Ethereum, a smart contract platform for decentralized applications, relies heavily on encryption and signing mechanisms for its security and integrity. In this blog post, we will summarize the basics of Ethereum’s encryption and signing based on Alchemy's Week 1 lecture.
Hash Function
The output of a hash function is always of vert specific size. For example, in Ethereum, the SHA-256 algorithm generates a 256-bit (32-byte) hash, regardless of whether the input is a short string or a large file.
Characteristics
Deterministic : it will always produce the same output. This ensures consistency, allowing systems to verify data by comparing hash values.
pseudorandom : A small change in the input should result in a significantly different hash output. This is known as the avalanche effect.

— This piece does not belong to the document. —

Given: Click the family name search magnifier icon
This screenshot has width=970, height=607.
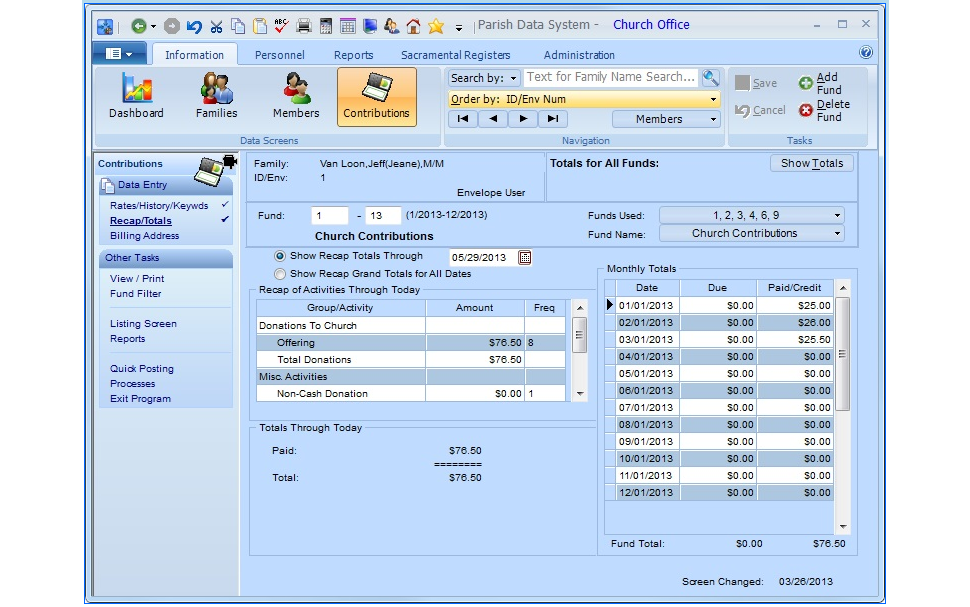Looking at the screenshot, I should pyautogui.click(x=710, y=77).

one-way: difficult to trace the original by comparing only the hash results
fast to compute: Designed to be fast and efficient to compute, even for large amounts of data
collision-resistant: Makes it extremely difficult to find two different inputs that produce the same hash output
use cases
Commitments (Protocol & smart contract)
Proof of Work
Public Key Cryptography
Symmetric Key
A single key for both encryption and decryption. Both the sender and receiver must have access to the same secret key. Follow the example below:
Secret key: 324
Plain text: Cat
Cipher text: Fcx (C + 3: F, a + 2: C, t + 4: x)
Example: AES (Advanced Encryption Standard)
Asymmetric Key (= Public Key Cryptography)
Uses two different keys: a public key and a private key. The public key is used for encryption, while the private key is used for decryption. This can be using like below:
Authenticate: One key signs, the other verifies
Encryption: One key encrypts, the other decrypts
The key concept of public key cryptography is whenever user signs with own private key, we can check the public key, so can figure out the ownership of this transaction.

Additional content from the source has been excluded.